Actionable next steps / recommendations
- For listeners:
- Try Spotify’s prompted playlists if you’re a premium user and experiment with detailed prompts for custom discovery.
- Use Particle (or similar apps) to get podcast highlights if you want fast news/podcast consumption.
- For podcasters/publishers:
- Consider clipping key moments for distribution and discoverability.
- Explore dubbing and voice-cloning services to reach non-English markets and unlock localization revenue.
- For creators/curators:
- Keep saved prompts/templates for Spotify use to reduce friction.
- Reevaluate playlist strategy: AI-curated playlists may affect follower dynamics and promotion tactics.
- For product teams:
- Focus on UX for reducing prompt friction (preset prompts, “one-click” regeneration, auto-refresh).
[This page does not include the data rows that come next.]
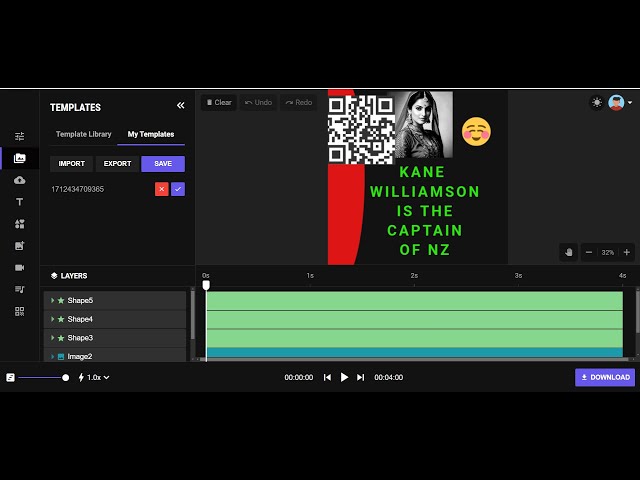Click the upload cloud icon in the sidebar
Image resolution: width=640 pixels, height=480 pixels.
pos(19,180)
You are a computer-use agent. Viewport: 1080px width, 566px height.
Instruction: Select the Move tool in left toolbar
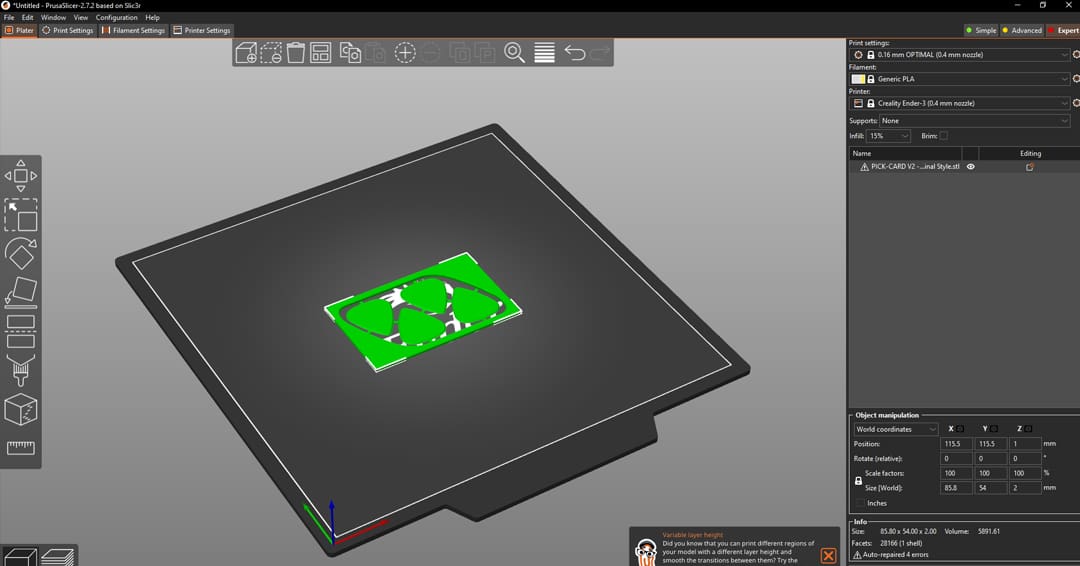pyautogui.click(x=21, y=176)
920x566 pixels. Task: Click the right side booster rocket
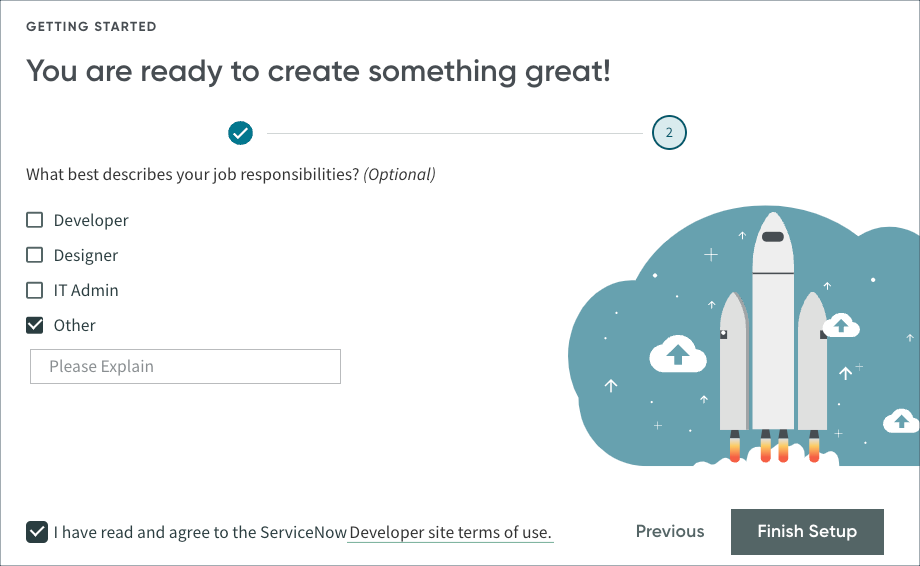[x=812, y=365]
- Build compelling use cases (interactive audio, conversational news) rather than optimizing only for raw model quality.
Resources & product mentions
- AIbox.ai — host’s platform (playground for 50+ models, new redesign, pricing tiers down to $8.99 and annual plans with 20% discount).
- Spotify — prompted playlists (premium; rolling availability).
- Particle — podcast clipping, Particle Plus ($2.99/mo).
- ElevenLabs — voice cloning, dubbing, translation tools, and an AI audio industry report.
If you want the core points without listening: Spotify = custom, prompt-driven playlists; Particle = highlight-driven podcast news; ElevenLabs = scalable multilingual dubbing and voice cloning — together they point to a future of conversational, localized, and clip-first audio experiences.